Les comités de base s’organisent contre l’appareil syndical au Québec

Plus d’un demi-million de travailleurs du secteur public au Québec sont en grève depuis lundi, après que les infirmières et les aides-soignantes représentées par la Fédération interprofessionnelle de la santé du Québec (FIQ) ont entamé une grève de quatre jours. Elles ont rejoint les 425.000 employés des secteurs de l’éducation, de la santé et d’autres secteurs publics de l’alliance syndicale du Front commun qui sont en grève depuis vendredi, et les 65.000 enseignants de la Fédération autonome de l’enseignement (FAE), qui sont en grève illimitée depuis le 23 novembre.

Alors que la bureaucratie syndicale est déterminée à mettre fin à la grève dès que possible et à accepter un accord de capitulation avec le gouvernement de droite de la Coalition Avenir Québec (CAQ), une réunion de travailleurs du secteur public en grève tenue dimanche a souligné que le sentiment parmi la base est en faveur d’un élargissement de la lutte pour obtenir les revendications des travailleurs.

La réunion avait été convoquée par le groupe Facebook «Travailleurs du secteur public en grève» et le World Socialist Web Site.

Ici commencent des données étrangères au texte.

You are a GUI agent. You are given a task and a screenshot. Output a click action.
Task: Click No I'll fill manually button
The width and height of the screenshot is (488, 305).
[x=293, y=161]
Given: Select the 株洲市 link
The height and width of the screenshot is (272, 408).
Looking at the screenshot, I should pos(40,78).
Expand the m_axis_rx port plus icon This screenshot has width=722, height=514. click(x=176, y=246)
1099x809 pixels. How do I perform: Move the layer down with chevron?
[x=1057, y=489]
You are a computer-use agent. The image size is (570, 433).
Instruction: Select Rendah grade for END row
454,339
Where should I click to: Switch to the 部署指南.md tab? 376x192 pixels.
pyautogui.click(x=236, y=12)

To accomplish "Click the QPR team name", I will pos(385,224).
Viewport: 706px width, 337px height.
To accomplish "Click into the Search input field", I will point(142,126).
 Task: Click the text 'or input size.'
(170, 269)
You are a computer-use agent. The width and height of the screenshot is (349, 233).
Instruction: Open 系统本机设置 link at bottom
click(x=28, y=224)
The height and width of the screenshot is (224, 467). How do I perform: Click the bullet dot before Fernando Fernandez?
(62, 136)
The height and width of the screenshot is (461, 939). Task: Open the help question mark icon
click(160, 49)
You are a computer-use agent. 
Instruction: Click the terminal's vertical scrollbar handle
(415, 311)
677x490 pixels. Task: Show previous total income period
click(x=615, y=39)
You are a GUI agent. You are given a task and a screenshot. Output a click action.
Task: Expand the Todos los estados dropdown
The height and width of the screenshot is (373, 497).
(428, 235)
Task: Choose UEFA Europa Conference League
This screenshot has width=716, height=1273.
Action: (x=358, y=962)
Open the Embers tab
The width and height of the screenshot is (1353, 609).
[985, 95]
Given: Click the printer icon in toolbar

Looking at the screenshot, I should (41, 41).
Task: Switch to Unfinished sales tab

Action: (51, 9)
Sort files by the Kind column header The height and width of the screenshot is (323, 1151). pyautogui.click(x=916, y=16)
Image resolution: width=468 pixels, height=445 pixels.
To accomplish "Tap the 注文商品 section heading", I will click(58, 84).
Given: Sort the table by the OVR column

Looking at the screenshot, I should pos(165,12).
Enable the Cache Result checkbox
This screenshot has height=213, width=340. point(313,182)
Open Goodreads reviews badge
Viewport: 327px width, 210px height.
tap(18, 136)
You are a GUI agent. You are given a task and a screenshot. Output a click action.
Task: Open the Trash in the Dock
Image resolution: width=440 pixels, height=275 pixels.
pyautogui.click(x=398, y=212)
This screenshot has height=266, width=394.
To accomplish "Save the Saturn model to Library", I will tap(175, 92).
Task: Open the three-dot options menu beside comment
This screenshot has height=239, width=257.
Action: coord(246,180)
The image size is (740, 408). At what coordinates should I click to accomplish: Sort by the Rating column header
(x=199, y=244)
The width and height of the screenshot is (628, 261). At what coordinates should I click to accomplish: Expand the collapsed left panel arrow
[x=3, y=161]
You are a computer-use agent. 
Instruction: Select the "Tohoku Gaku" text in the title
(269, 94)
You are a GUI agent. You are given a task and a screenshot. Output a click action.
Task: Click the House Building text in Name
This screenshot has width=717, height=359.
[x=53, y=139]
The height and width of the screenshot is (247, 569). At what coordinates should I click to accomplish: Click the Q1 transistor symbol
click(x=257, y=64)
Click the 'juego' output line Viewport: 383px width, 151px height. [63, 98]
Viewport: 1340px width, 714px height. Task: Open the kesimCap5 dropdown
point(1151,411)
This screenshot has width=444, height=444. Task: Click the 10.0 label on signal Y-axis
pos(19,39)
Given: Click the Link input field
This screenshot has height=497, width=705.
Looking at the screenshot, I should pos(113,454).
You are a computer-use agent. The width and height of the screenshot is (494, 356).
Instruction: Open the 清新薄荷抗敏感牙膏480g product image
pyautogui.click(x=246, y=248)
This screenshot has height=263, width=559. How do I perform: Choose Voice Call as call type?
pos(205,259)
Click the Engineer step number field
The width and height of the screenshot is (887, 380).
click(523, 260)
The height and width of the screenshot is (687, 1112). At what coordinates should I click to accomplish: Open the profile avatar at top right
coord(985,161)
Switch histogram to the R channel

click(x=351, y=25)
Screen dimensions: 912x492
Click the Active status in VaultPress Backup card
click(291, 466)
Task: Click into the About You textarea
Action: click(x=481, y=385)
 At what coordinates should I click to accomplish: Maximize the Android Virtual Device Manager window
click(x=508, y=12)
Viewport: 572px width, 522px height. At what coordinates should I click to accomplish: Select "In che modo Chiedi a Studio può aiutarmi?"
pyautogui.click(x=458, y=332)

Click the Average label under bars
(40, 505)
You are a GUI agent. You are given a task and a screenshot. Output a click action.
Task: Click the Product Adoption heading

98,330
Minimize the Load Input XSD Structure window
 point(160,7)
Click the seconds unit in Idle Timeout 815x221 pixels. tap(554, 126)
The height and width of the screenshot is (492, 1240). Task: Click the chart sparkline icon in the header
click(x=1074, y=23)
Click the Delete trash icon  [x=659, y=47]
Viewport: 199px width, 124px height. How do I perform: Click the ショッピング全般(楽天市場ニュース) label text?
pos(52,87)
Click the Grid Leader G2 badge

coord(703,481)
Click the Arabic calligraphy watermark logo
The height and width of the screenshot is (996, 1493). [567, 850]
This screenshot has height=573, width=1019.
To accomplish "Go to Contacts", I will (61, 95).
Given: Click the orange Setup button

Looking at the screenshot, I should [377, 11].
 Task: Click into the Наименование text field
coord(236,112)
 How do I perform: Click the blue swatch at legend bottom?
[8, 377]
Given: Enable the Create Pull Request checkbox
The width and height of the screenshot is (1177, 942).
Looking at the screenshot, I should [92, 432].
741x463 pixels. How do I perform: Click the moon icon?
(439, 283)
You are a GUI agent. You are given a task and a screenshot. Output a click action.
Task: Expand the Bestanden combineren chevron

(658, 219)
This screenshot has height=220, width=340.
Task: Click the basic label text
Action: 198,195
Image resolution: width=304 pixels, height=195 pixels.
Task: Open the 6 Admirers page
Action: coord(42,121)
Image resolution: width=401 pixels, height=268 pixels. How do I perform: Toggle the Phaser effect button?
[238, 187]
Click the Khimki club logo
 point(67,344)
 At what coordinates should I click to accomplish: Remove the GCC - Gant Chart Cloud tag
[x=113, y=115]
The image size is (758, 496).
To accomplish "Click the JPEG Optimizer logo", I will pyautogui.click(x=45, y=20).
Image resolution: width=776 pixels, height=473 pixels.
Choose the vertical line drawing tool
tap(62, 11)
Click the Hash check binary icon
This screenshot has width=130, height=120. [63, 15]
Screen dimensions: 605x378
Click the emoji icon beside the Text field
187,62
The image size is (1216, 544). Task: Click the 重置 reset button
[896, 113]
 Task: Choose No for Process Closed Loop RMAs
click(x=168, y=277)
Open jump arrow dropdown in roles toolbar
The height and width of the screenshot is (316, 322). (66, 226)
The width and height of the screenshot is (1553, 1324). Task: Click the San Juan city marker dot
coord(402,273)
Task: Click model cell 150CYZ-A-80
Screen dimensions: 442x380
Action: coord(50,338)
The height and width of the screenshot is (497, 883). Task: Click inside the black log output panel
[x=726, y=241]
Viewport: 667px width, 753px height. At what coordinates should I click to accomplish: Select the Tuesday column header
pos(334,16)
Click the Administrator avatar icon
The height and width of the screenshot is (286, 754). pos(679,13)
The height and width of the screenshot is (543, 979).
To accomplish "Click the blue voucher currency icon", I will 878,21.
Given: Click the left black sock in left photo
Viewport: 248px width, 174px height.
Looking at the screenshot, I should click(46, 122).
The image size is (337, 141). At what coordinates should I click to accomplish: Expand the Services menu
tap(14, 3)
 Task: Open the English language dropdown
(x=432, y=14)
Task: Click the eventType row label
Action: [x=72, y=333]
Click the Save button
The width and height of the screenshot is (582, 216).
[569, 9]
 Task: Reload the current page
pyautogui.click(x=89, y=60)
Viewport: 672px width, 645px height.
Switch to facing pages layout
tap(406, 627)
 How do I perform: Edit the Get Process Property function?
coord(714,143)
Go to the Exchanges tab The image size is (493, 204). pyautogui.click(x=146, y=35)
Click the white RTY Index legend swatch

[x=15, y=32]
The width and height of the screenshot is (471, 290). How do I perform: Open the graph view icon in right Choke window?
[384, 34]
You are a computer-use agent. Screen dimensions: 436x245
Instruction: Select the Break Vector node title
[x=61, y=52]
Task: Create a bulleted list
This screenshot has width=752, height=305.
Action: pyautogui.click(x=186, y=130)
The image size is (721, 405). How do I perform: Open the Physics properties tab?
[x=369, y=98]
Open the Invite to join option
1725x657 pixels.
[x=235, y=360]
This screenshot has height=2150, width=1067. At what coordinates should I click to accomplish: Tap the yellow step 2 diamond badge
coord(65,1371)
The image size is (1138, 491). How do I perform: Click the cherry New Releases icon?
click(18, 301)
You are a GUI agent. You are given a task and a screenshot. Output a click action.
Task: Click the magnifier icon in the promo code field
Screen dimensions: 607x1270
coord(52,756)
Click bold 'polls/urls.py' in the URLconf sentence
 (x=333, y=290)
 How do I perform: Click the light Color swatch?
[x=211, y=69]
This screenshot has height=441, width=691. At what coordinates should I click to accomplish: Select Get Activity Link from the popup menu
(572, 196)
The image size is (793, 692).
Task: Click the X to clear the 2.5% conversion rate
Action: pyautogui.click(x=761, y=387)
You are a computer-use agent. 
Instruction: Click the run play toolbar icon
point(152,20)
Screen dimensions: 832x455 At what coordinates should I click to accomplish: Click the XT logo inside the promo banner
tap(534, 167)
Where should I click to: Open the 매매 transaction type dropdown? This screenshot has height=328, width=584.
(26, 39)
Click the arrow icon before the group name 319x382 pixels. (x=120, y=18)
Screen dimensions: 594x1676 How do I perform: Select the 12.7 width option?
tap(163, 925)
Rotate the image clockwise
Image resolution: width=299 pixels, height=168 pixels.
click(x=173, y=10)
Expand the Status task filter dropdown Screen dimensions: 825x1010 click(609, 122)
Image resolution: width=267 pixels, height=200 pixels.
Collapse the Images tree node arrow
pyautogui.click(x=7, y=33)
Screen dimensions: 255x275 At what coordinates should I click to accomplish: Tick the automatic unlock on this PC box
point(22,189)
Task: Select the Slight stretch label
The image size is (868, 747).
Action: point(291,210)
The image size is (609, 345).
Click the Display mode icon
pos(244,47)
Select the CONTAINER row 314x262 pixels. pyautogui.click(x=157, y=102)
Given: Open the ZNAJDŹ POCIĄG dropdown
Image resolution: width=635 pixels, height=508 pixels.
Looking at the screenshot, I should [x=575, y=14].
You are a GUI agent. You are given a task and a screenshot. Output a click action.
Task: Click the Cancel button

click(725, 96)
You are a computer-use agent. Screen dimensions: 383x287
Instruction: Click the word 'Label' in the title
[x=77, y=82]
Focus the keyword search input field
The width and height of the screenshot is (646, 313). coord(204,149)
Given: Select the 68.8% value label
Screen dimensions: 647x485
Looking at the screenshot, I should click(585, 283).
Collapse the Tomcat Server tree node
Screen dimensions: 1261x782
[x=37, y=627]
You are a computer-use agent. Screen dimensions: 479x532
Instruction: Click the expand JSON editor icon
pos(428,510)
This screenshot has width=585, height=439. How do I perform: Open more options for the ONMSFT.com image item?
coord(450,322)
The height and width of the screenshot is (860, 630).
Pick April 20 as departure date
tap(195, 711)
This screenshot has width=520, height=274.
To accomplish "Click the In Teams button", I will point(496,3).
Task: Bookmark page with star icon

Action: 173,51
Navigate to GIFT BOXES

Des travailleurs en grève des secteurs de l’éducation et de la santé y ont participé et ont mené une discussion animée sur les questions politiques cruciales auxquelles sont confrontés les grévistes. Après une discussion approfondie de plus d’une heure, l’assemblée a voté à une écrasante majorité en faveur de la résolution suivante :

Cette réunion des travailleurs du secteur public du Québec exhorte nos collègues à se joindre à nous pour que nous prenions la direction de la lutte afin d’obtenir des augmentations salariales qui dépassent l’inflation, de mettre fin aux conditions de travail pénibles et de défendre les soins de santé, l’éducation et les autres services publics vitaux.

Si nous ne le faisons pas, les appareils syndicaux pro-capitalistes saboteront notre lutte, que ce soit en négociant des conventions collectives au rabais ou en se soumettant à une loi spéciale de retour au travail.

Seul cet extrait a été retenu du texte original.